More impressive even than the hushed audience was the unobtrusive manner in which our server, through an expert series of ducks and bends, delivered our food. He was so stealthy that his appearance during a pivotal scene in “The Witch” did not diminish its impact.
This was our first experience with true dine-in movie magic.
At the other dine-in theaters we’d visited, including Rocklin’s Studio Movie Grill, the lighting is set to twilight, presumably to help guide servers, when movies need darkness. The service distracts as does a too-clear view of other moviegoers. The New Mission, by contrast, keeps things dark, relying on servers’ eagle eyes to spot order forms jutting from tables.
It took a few months after the New Mission opened in December with “Star Wars: The Force Awakens” to get the service model “dialed in” in the main auditorium where “The Witch” played, New Mission creative director Mike Keegan said.

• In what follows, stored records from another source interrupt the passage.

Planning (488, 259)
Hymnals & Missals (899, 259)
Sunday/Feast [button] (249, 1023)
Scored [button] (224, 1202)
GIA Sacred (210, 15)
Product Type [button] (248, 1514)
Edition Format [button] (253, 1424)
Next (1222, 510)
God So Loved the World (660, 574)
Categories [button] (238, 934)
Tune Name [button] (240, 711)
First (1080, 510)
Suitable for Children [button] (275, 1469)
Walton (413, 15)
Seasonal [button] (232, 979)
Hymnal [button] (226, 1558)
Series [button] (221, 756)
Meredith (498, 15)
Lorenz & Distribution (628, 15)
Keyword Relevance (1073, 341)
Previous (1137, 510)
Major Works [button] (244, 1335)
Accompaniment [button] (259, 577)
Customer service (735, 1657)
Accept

Most of Alamo’s 24 theaters across the country were built new, and feature stadium seating with every other row missing, so servers do not invade viewers’ sight lines. Such is the case with the small auditoriums Alamo built in the New Mission’s former balcony spaces. But in the large, original auditorium, Alamo honored the theater’s city-landmark status by arranging the theater’s 324 seats on “the natural rake of the room,” Keegan said. “So it’s a lot of ducking” for servers.
Keegan discussed the renovation process while sitting, on an afternoon in early June, in one of the main auditorium’s new seats. These seats — comfortable without being rockers or recliners or otherwise too living-room-like — are among the many features that create a space that seems new and classic at once.
A 45-foot-wide screen shows super-bright SRX-R515DX digital projection in a room whose century-old, gold-leaf design flourishes register just as clearly. There’s also a 35-millimeter projector, for the New Mission’s many screenings of archival films.
The New Mission’s architectural details either are original or are, Keegan said, “meticulous re-creations of how this room opened in 1916.” The Alamo crew consulted old photos, newspaper ads and other historical resources during the long renovation process.
The New Mission’s original mirrors adorn the walls of the lobby, which holds a Deco-era plush sofa and vibrantly patterned carpeting.
One need not buy a ticket to get a look at the lobby of the New Mission, which sits on Mission Street between 21st and 22nd streets, to get a load of that lobby, or to enjoy a craftier-than-usual craft cocktail at Bear vs. Bull, a dark-as-midnight-at-noon bar that sits off to the side of it. Isaac Shumway, formerly of Tosca Cafe, heads up the bar crew.
At various times in its life, the New Mission showed A-level Hollywood films, C-level schlock, A-list films again — this time with Spanish subtitles to cater to the neighborhood’s large Latino population — and served as a mattress store that used the 1916 auditorium for storage. Pre-makeover photos hanging on the lobby’s wall show moldy mattresses beside crumbling moldings. By the time the picture was taken, the theater’s other longtime inhabitants — wild animals — had been shooed away.
The animals were “mostly aviary,” Keegan said with a laugh. “Lots of pigeons.”
Alamo founder and CEO Tim League has said that he chose San Francisco as his chain’s first California outpost (a downtown Los Angeles theater is in the works) for personal reasons, because his parents met in San Francisco and he was born in Berkeley.
Also, San Francisco has “a cosmopolitan audience,” Keegan said. “And it is kind of under-screened.”